▶ **Exercise aim**
Set down a true copy of the data, with all pictures left out.

Stored items:
==============================

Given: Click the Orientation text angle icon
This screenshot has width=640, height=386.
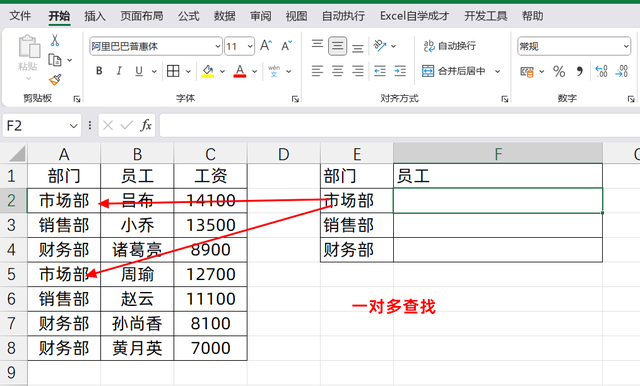Looking at the screenshot, I should pos(380,45).
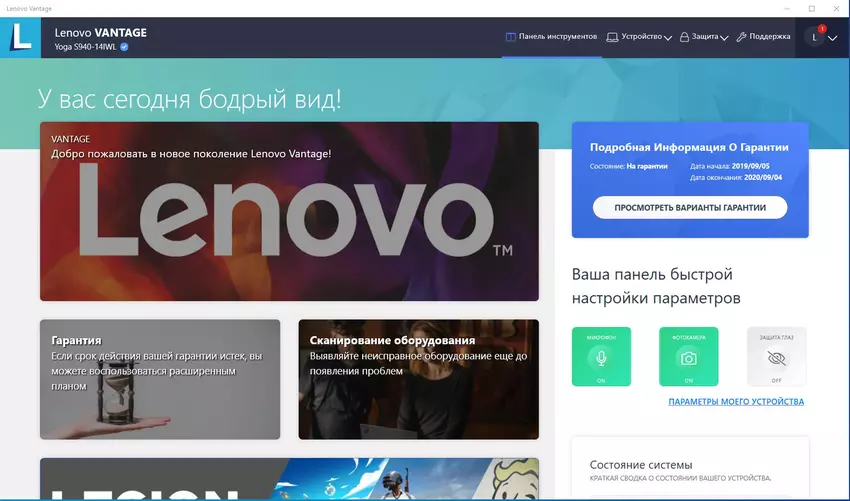The width and height of the screenshot is (850, 501).
Task: Toggle the Микрофон quick setting off
Action: (x=601, y=357)
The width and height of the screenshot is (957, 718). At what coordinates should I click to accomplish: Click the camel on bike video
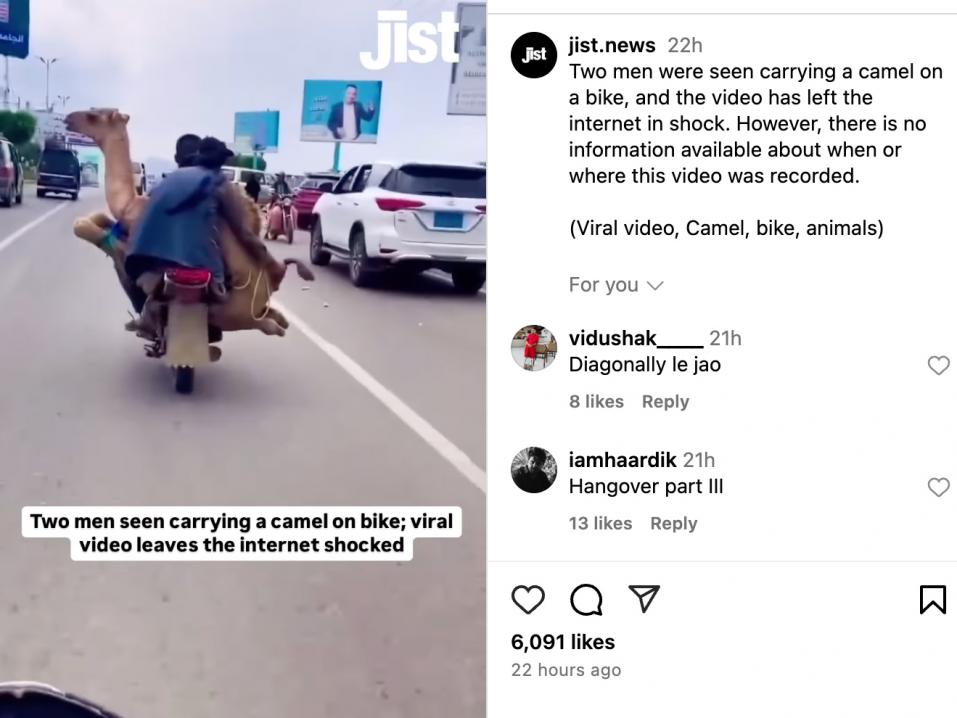pyautogui.click(x=243, y=359)
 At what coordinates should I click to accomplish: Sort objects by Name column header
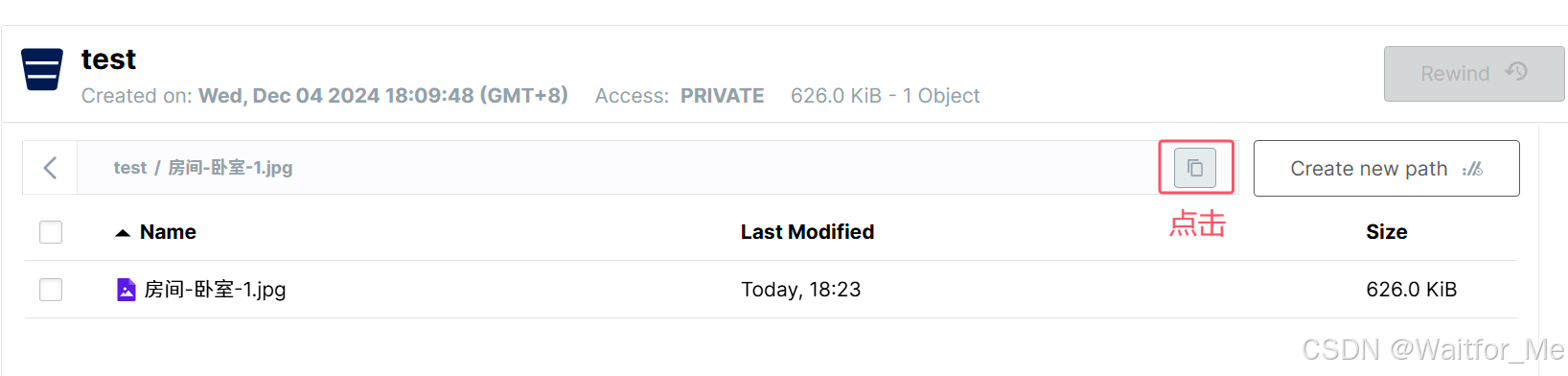tap(168, 232)

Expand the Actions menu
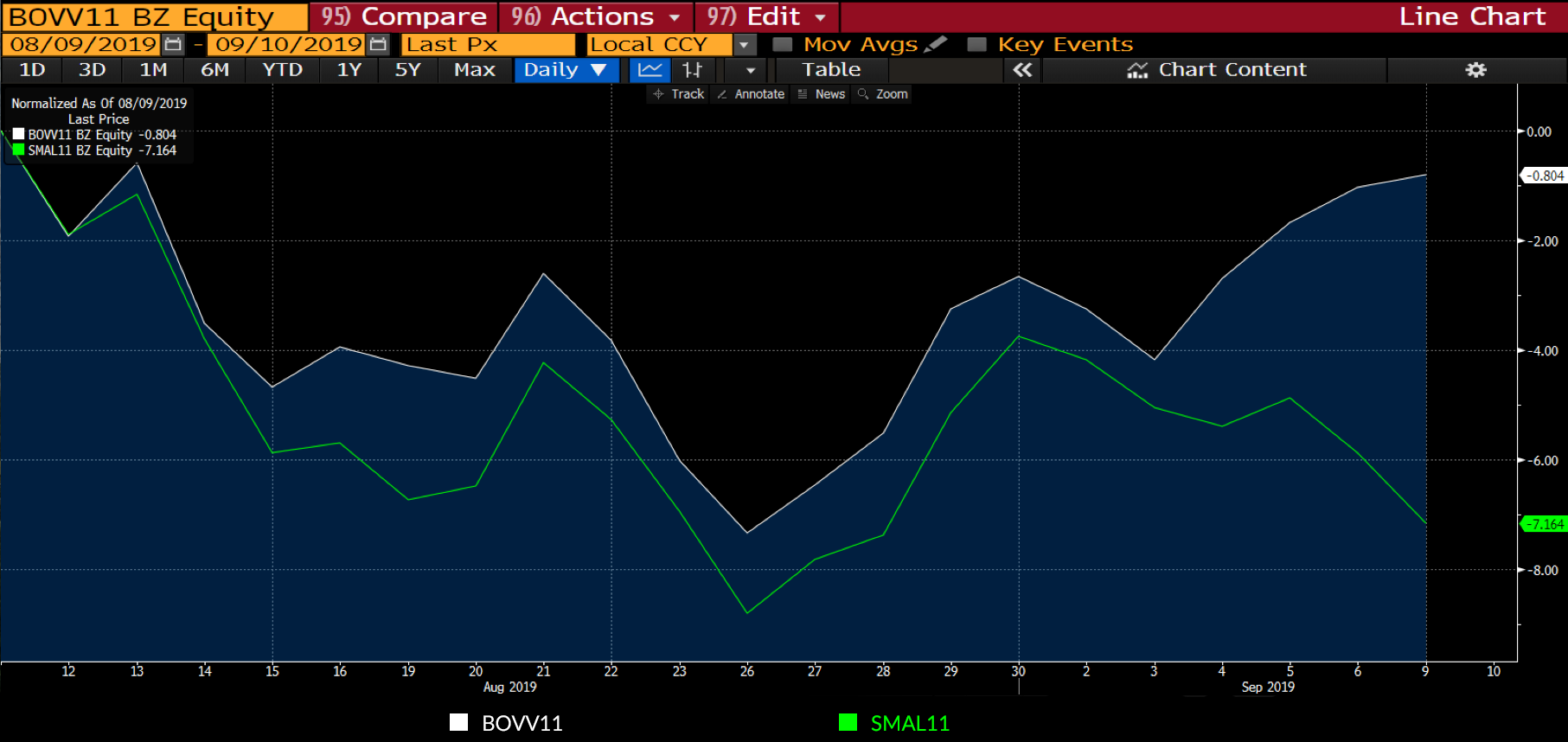595,16
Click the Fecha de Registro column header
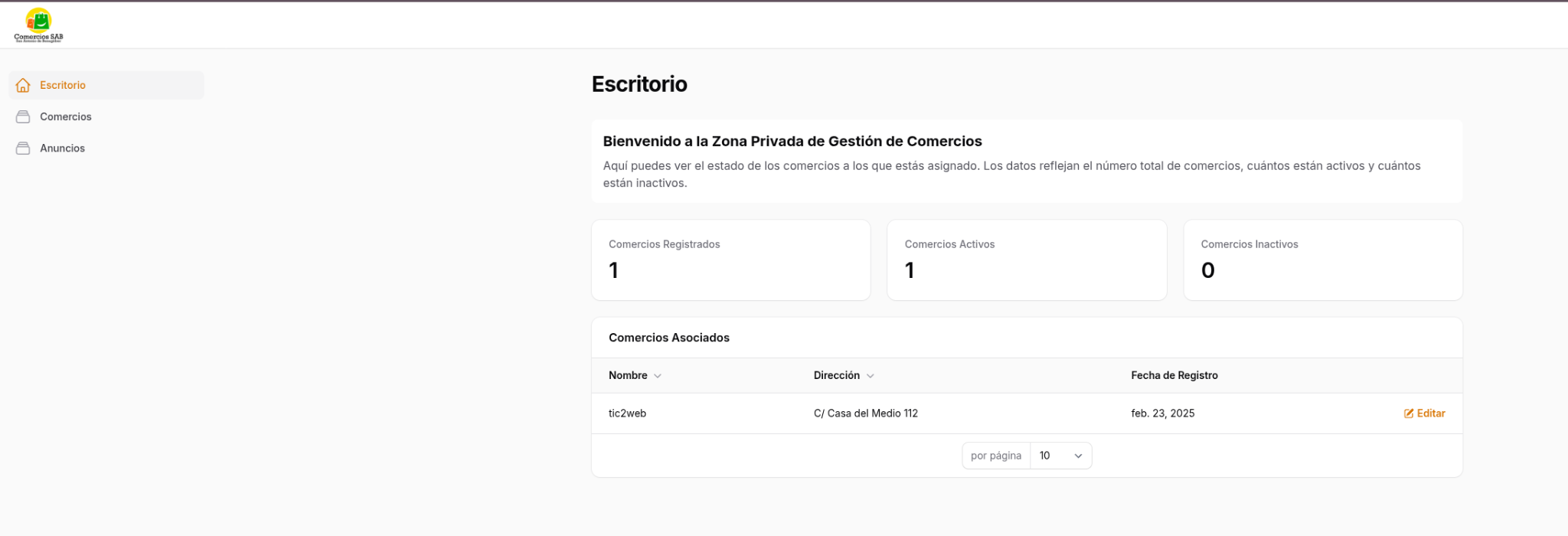 pos(1174,375)
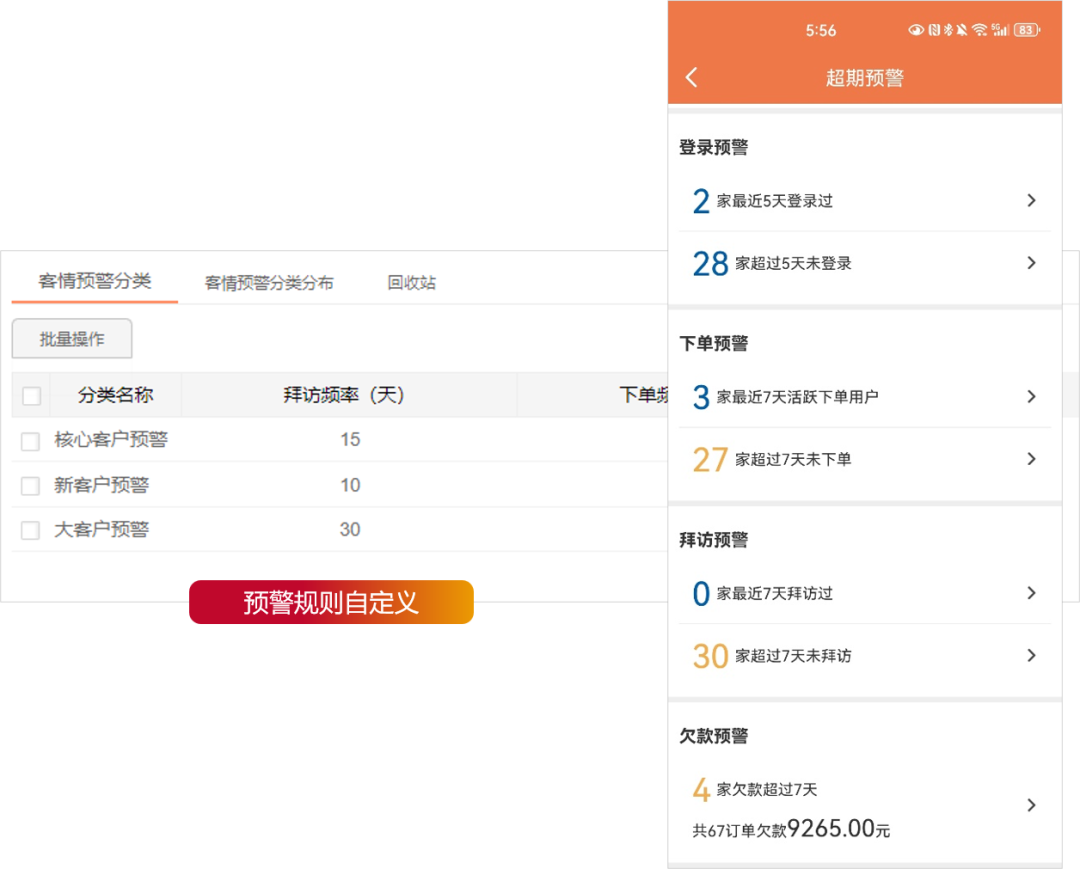The height and width of the screenshot is (869, 1080).
Task: Expand the 28家超过5天未登录 entry
Action: coord(865,263)
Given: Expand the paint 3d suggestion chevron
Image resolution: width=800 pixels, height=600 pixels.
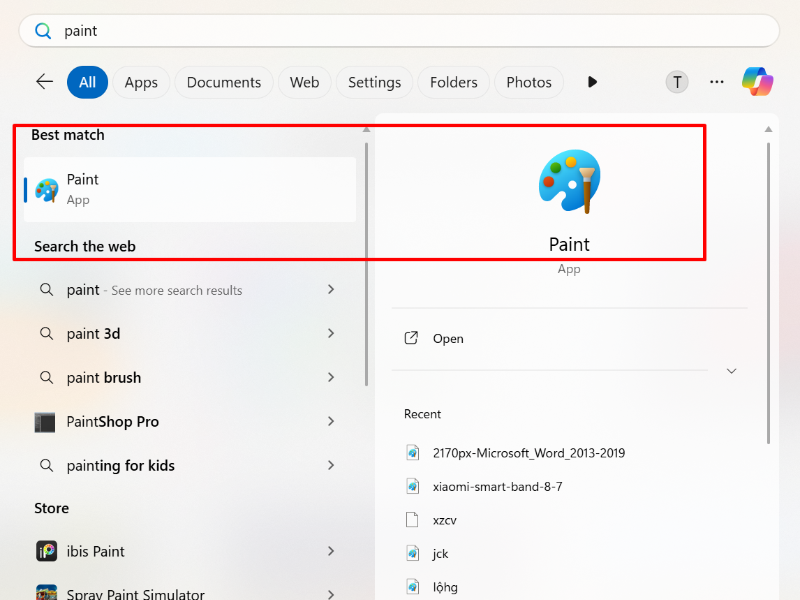Looking at the screenshot, I should (330, 333).
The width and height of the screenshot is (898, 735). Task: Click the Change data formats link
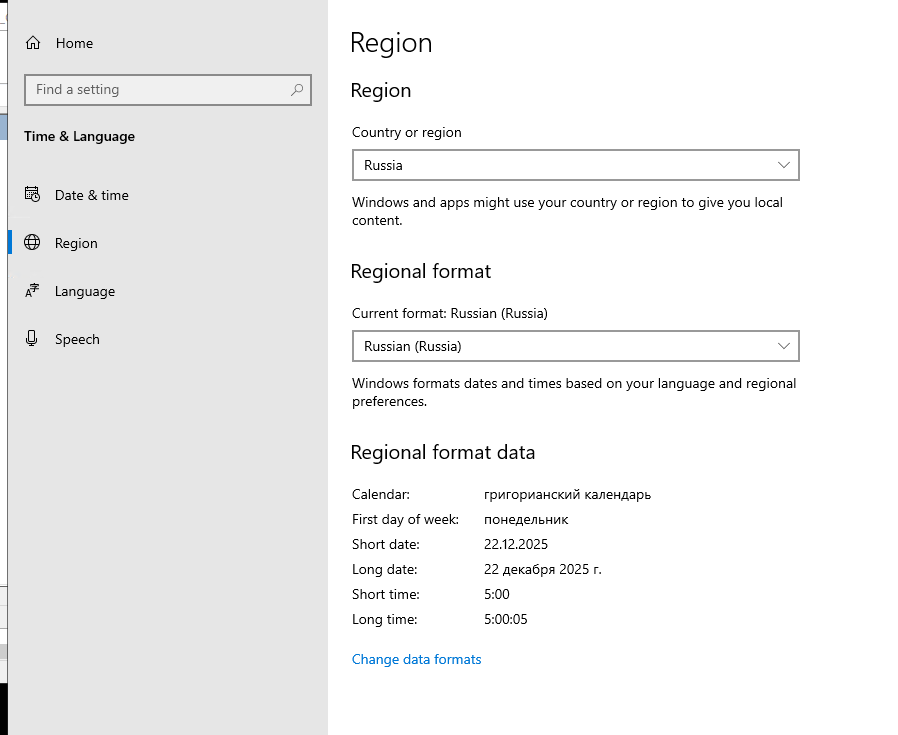[x=416, y=659]
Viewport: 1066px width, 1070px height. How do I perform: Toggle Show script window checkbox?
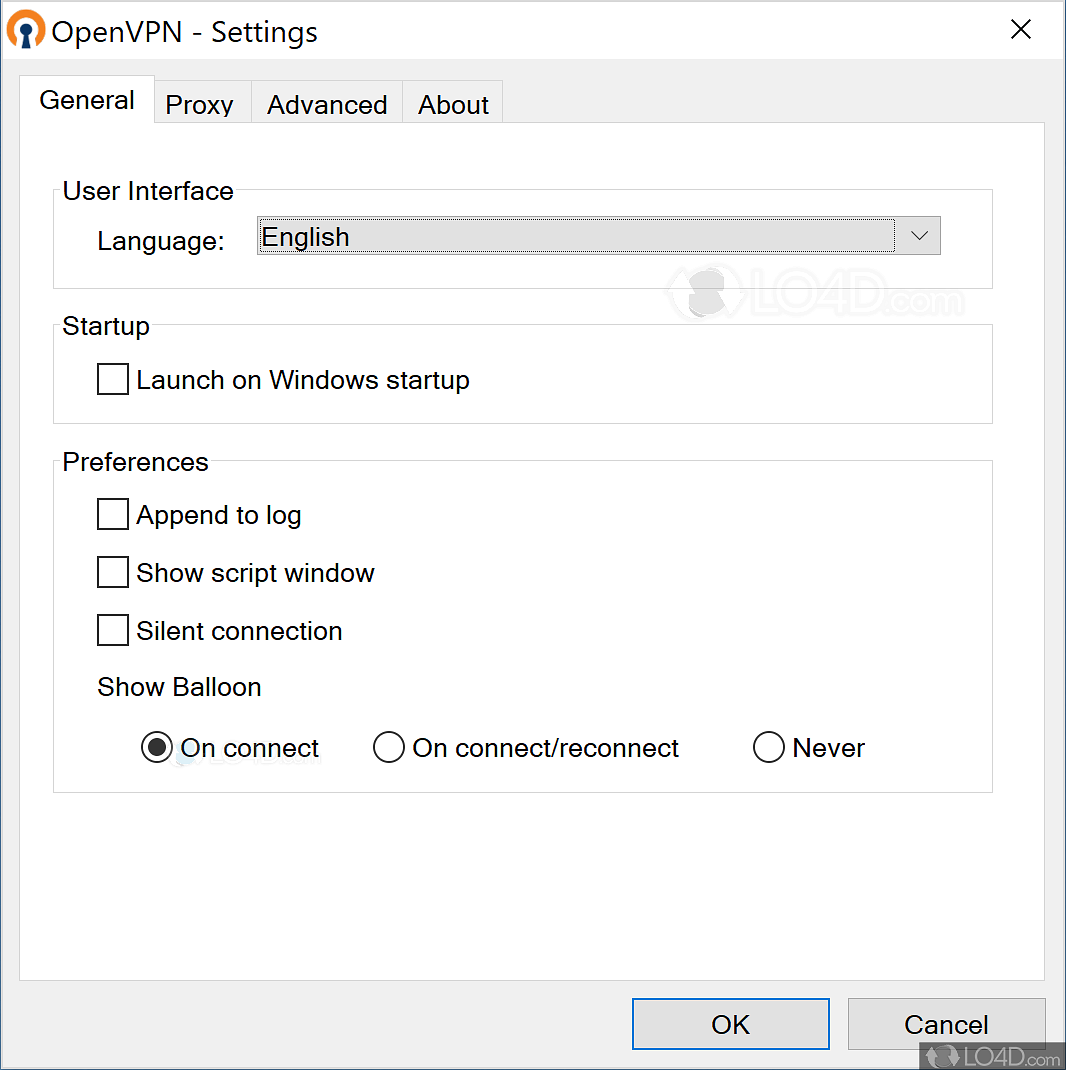113,573
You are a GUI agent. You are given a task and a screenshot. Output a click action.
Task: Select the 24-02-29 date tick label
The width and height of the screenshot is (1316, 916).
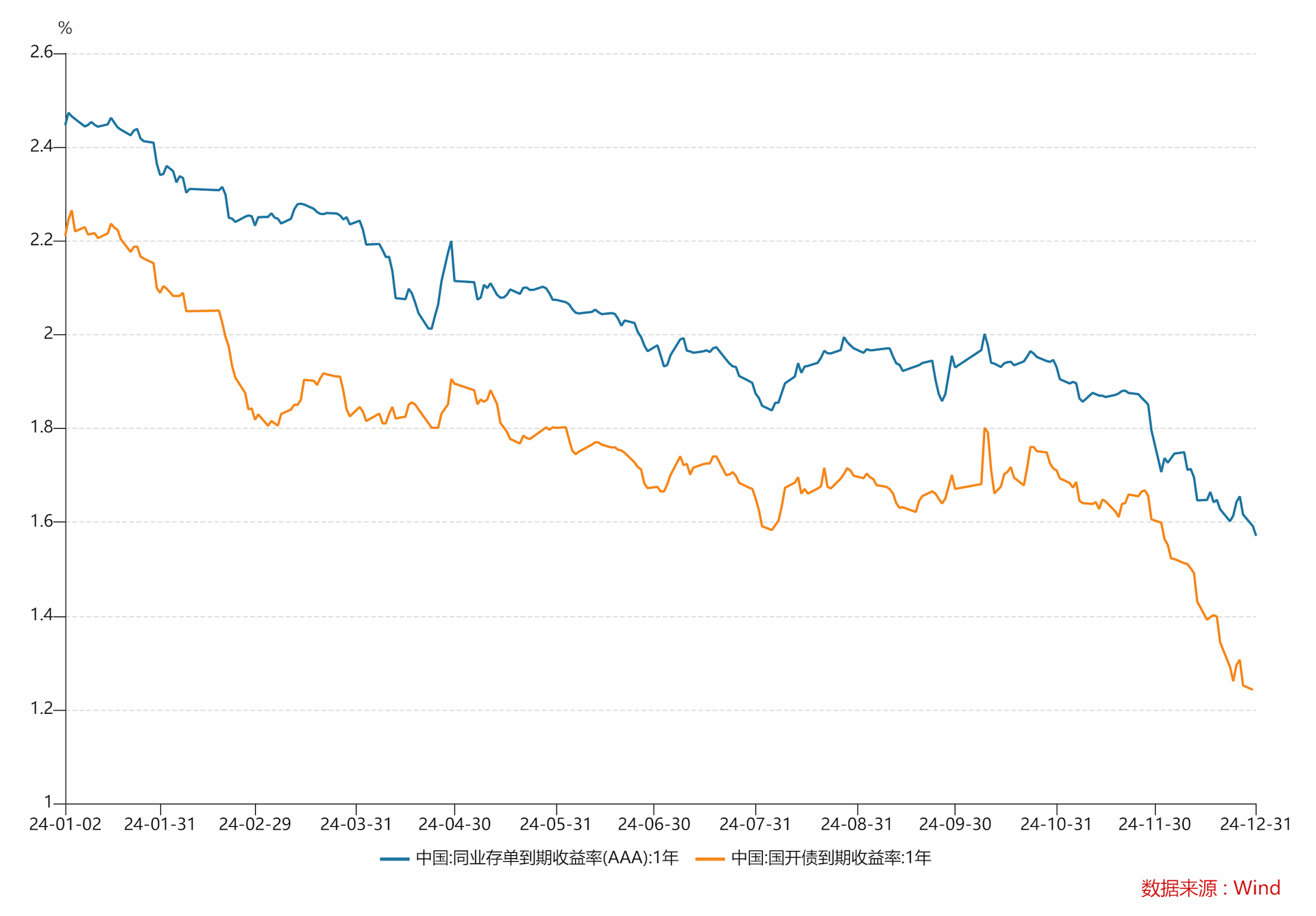point(255,824)
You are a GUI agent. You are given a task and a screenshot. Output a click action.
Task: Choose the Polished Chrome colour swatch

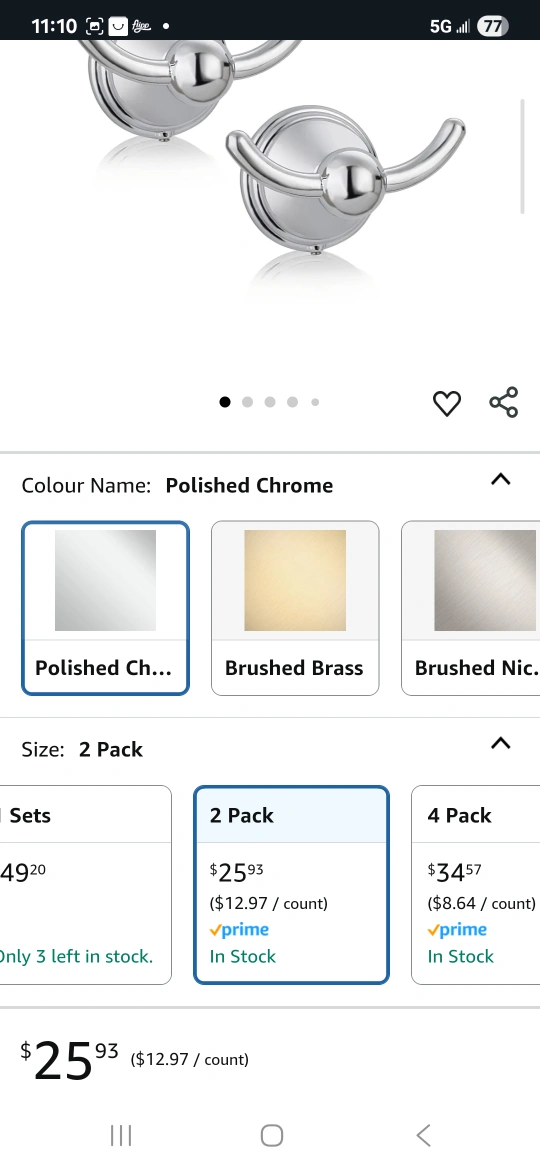pyautogui.click(x=105, y=608)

==============================

▶ **Answer box**
Given: Click the Orientation text angle icon
This screenshot has width=640, height=386.
Looking at the screenshot, I should pos(380,45).
The width and height of the screenshot is (850, 501).
Task: Toggle the Микрофон quick setting off
Action: (x=601, y=357)
The width and height of the screenshot is (957, 718). At what coordinates should I click to accomplish: Click the camel on bike video
pyautogui.click(x=243, y=359)
 At what coordinates should I click to accomplish: Sort objects by Name column header
tap(168, 232)

Expand the Actions menu
595,16
Click the Fecha de Registro column header
 pos(1174,375)
The height and width of the screenshot is (869, 1080).
Task: Expand the 28家超过5天未登录 entry
Action: coord(865,263)
Given: Expand the paint 3d suggestion chevron
Image resolution: width=800 pixels, height=600 pixels.
Looking at the screenshot, I should (330, 333).
The width and height of the screenshot is (898, 735). Task: Click the Change data formats link
[x=416, y=659]
Viewport: 1066px width, 1070px height. How do I perform: Toggle Show script window checkbox?
113,573
You are a GUI agent. You are given a task and a screenshot. Output a click action.
Task: Select the 24-02-29 date tick label
The width and height of the screenshot is (1316, 916).
point(255,824)
You are a GUI agent. You are given a task and a screenshot. Output a click action.
Task: Choose the Polished Chrome colour swatch

pyautogui.click(x=105, y=608)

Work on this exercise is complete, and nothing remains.